__Required tasks__:
A - Do these statements agree with the radiopeptide passage? Answer yes or no for each, quoting the words of the passage that decide it. (i) Release of gallium-67 from the chelator was seen with all three DX600-based radiopeptides. (ii) In mice given [67Ga]Ga-HBED-CC-DX600, nearly all kidney activity came from the intact radiopeptide. (iii) [67Ga]Ga-HBED-CC-DX600 bound specifically to HEK-ACE tissue sections when prepared at high molar activity.
B - Could you write the next part of the radiopeptide passage, picking up after its final sentence?

__Extracted text__:
= = = = =

Representative SPECT/CT images of HEK-ACE2/ACE xenograft-bearing mice obtained 1 h and 3 h after injection of the radiopeptides. A [67Ga]Ga-DOTA-DX600; B [67Ga]Ga-NODAGA-DX600 and C [67Ga]Ga-HBED-CC-DX600

ACE-selective accumulation of activity was visible in the HEK-ACE xenograft after injection of [67Ga]Ga-DOTA-BPP9a (Additional file 1: Fig. S8). These data confirmed the feasibility of selectively targeting ACE2 in the presence of ACE using DX600-based radiopeptides and, on the other hand, targeting ACE in the presence of ACE2 when using the BPP9a-based radiopeptide.

In vivo stability of the radiopeptides

Blood plasma samples, urine and kidneys were analyzed to determine the presence of radiometabolites after injection of the DX600-based radiopeptides (Additional file 1: Fig. S9). The analysis of blood plasma samples collected from mice at 1 h p.i. of the DX600-based radiopeptides revealed the formation of radiometabolites (3–13% of the total activity determined in the blood). Only in the case of [67Ga]Ga-DOTA-DX600, release of gallium-67 from the chelator was observed (3.5% of the total activity determined in the blood). In urine samples taken at the same timepoint, a major fraction (59–73%) of the measured activity was ascribed to radiometabolites irrespective of the injected radiopeptide. The analysis of the kidney homogenates revealed that a large fraction of the accumulated activity was due to radiometabolite formation after injection of [67Ga]Ga-DOTA-DX600 (~ 93%) and [67Ga]Ga-NODAGA-DX600 (~ 90%), respectively. This was, however, not the case in mice that received [67Ga]Ga-HBED-CC-DX600, in which almost all activity accumulated in the kidneys could be ascribed to the intact radiopeptide (> 92%), whereas only a small fraction was attributed to radiometabolites (~ 7.5%).

In vitro autoradiography on HEK-ACE2 and HEK-ACE xenograft tissue

The impact of the radioligand’s molar activity and, therewith, the fraction of labeled peptide relative to the total amount of used peptide, was demonstrated using the method of in vitro autoradiography. Frozen tissue sections of HEK-ACE2 and HEK-ACE xenografts were exposed to [67Ga]Ga-HBED-CC-DX600 prepared at variable molar activities. No significant differences in tissue binding were observed when using molar activities of 5 MBq/nmol or higher. Application of the radioligand prepared at lower molar activities (0.1–1 MBq/nmol) quantitatively affected the radiopeptide’s receptor binding due to saturation effects by unlabeled peptide. At a molar activity of 0.1 MBq/nmol, the binding was reduced to 14% of the value obtained with a molar activity of 5 MBq/nmol or higher (Fig. 8A). No specific binding of [67Ga]Ga-HBED-CC-DX600 was observed on HEK-ACE tissue sections, regardless of the employed molar activity of the radiopeptide (Fig. 8B). Representative autoradiograms of HEK-ACE2 and HEK-ACE xenografts are reported in Additional file 1: Fig. S10.

= = = = =

__Study material__:
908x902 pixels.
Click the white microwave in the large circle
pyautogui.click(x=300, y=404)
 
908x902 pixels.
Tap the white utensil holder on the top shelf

= = = = =

__Responses in order__:
A -
(i) No: "Only in the case of [67Ga]Ga-DOTA-DX600, release of gallium-67 from the chelator was observed"
(ii) Yes: "almost all activity accumulated in the kidneys could be ascribed to the intact radiopeptide (> 92%)"
(iii) No: "No specific binding of [67Ga]Ga-HBED-CC-DX600 was observed on HEK-ACE tissue sections, regardless of the employed molar activity of the radiopeptide"

B -
Fig. 8
figure 8

Quantification of autoradiograms obtained after incubation of A frozen HEK-ACE2 xenograft sections and B frozen HEK-ACE xenograft sections to [67Ga]Ga-HBED-CC-DX600. The signal intensity is presented as the percentage of the signal intensity obtained from the HEK-ACE2 xenograft section incubated with [67Ga]Ga-HBED-CC-DX600 labeled at the highest molar activity (20 MBq/nmol) which was set as 100%

Discussion

In order to develop a suitable ACE2-binding radiopeptide, the compatibility of conjugating a chelator to DX600 without affecting its ACE2-binding capability was assessed. Computational models based on experimental NMR and X-ray crystallography data [25] for DX600 and ACE2, respectively, suggested that a direct fusion to the chelator (i.e., without the need for a long linker) should be feasible at both the N or C terminus of the peptide without compromising its receptor-binding properties. With this information, three DX600-based peptides were designed using DOTA, NODAGA and HBED-CC as metal chelators, which were conjugated to the N terminus of the peptide.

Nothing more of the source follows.